What to do
Down to the final character, output the records below as they stand.
▶
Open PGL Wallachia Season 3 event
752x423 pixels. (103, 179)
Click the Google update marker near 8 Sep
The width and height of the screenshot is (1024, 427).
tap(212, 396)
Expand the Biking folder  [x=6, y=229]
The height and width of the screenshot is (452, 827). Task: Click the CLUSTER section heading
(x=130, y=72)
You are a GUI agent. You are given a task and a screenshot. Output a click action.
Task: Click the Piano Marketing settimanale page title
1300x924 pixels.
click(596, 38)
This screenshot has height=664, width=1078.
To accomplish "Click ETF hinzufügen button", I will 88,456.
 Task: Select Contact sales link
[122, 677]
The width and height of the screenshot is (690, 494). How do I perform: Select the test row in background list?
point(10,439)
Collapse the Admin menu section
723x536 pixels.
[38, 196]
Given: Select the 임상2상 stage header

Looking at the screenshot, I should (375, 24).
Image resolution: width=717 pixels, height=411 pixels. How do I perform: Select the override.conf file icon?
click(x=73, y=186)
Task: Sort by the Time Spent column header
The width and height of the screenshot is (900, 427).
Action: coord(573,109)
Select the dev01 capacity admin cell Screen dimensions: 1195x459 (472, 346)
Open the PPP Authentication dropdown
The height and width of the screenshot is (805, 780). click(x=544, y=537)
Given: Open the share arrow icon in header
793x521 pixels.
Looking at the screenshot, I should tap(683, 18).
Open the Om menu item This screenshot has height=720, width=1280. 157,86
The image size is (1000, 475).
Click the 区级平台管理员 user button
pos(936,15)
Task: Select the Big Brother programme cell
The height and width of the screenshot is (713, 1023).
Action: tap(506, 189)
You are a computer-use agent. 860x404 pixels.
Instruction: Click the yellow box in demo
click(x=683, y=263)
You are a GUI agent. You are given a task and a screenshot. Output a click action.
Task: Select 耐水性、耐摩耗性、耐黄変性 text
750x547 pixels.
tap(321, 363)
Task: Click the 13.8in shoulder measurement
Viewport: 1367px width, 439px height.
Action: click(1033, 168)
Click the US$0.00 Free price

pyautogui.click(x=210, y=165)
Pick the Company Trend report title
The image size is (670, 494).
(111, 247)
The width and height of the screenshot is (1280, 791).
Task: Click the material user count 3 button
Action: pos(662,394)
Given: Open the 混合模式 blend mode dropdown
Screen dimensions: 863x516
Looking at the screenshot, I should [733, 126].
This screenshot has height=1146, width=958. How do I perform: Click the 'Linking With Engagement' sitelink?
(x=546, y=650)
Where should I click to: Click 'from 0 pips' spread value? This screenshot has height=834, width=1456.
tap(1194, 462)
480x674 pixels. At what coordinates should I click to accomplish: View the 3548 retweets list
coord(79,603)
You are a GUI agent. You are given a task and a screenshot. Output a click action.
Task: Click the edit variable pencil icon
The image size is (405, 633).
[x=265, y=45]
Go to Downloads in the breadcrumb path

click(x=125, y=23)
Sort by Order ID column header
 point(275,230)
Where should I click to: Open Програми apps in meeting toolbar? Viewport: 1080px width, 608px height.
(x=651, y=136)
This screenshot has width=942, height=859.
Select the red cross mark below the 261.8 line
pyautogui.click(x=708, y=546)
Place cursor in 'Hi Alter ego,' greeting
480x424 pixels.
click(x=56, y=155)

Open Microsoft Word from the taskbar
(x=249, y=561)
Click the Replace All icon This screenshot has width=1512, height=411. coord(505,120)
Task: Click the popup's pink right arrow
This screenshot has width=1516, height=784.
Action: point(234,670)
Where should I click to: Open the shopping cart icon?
◀
Answer space
Open PGL Wallachia Season 3 event
752x423 pixels. (103, 179)
Click the Google update marker near 8 Sep
The width and height of the screenshot is (1024, 427).
tap(212, 396)
Expand the Biking folder  [x=6, y=229]
The height and width of the screenshot is (452, 827). Task: Click the CLUSTER section heading
(x=130, y=72)
You are a GUI agent. You are given a task and a screenshot. Output a click action.
Task: Click the Piano Marketing settimanale page title
1300x924 pixels.
click(596, 38)
This screenshot has height=664, width=1078.
To accomplish "Click ETF hinzufügen button", I will 88,456.
 Task: Select Contact sales link
[122, 677]
The width and height of the screenshot is (690, 494). How do I perform: Select the test row in background list?
point(10,439)
Collapse the Admin menu section
723x536 pixels.
[38, 196]
Given: Select the 임상2상 stage header

Looking at the screenshot, I should (375, 24).
Image resolution: width=717 pixels, height=411 pixels. How do I perform: Select the override.conf file icon?
click(x=73, y=186)
Task: Sort by the Time Spent column header
The width and height of the screenshot is (900, 427).
Action: coord(573,109)
Select the dev01 capacity admin cell Screen dimensions: 1195x459 (472, 346)
Open the PPP Authentication dropdown
The height and width of the screenshot is (805, 780). click(x=544, y=537)
Given: Open the share arrow icon in header
793x521 pixels.
Looking at the screenshot, I should tap(683, 18).
Open the Om menu item This screenshot has height=720, width=1280. 157,86
The image size is (1000, 475).
Click the 区级平台管理员 user button
pos(936,15)
Task: Select the Big Brother programme cell
The height and width of the screenshot is (713, 1023).
Action: tap(506, 189)
You are a computer-use agent. 860x404 pixels.
Instruction: Click the yellow box in demo
click(x=683, y=263)
You are a GUI agent. You are given a task and a screenshot. Output a click action.
Task: Select 耐水性、耐摩耗性、耐黄変性 text
750x547 pixels.
tap(321, 363)
Task: Click the 13.8in shoulder measurement
Viewport: 1367px width, 439px height.
Action: click(1033, 168)
Click the US$0.00 Free price

pyautogui.click(x=210, y=165)
Pick the Company Trend report title
The image size is (670, 494).
(111, 247)
The width and height of the screenshot is (1280, 791).
Task: Click the material user count 3 button
Action: pos(662,394)
Given: Open the 混合模式 blend mode dropdown
Screen dimensions: 863x516
Looking at the screenshot, I should [733, 126].
This screenshot has height=1146, width=958. How do I perform: Click the 'Linking With Engagement' sitelink?
(x=546, y=650)
Where should I click to: Click 'from 0 pips' spread value? This screenshot has height=834, width=1456.
tap(1194, 462)
480x674 pixels. At what coordinates should I click to accomplish: View the 3548 retweets list
coord(79,603)
You are a GUI agent. You are given a task and a screenshot. Output a click action.
Task: Click the edit variable pencil icon
The image size is (405, 633).
[x=265, y=45]
Go to Downloads in the breadcrumb path

click(x=125, y=23)
Sort by Order ID column header
 point(275,230)
Where should I click to: Open Програми apps in meeting toolbar? Viewport: 1080px width, 608px height.
(x=651, y=136)
This screenshot has width=942, height=859.
Select the red cross mark below the 261.8 line
pyautogui.click(x=708, y=546)
Place cursor in 'Hi Alter ego,' greeting
480x424 pixels.
click(x=56, y=155)

Open Microsoft Word from the taskbar
(x=249, y=561)
Click the Replace All icon This screenshot has width=1512, height=411. coord(505,120)
Task: Click the popup's pink right arrow
This screenshot has width=1516, height=784.
Action: point(234,670)
Where should I click to: Open the shopping cart icon?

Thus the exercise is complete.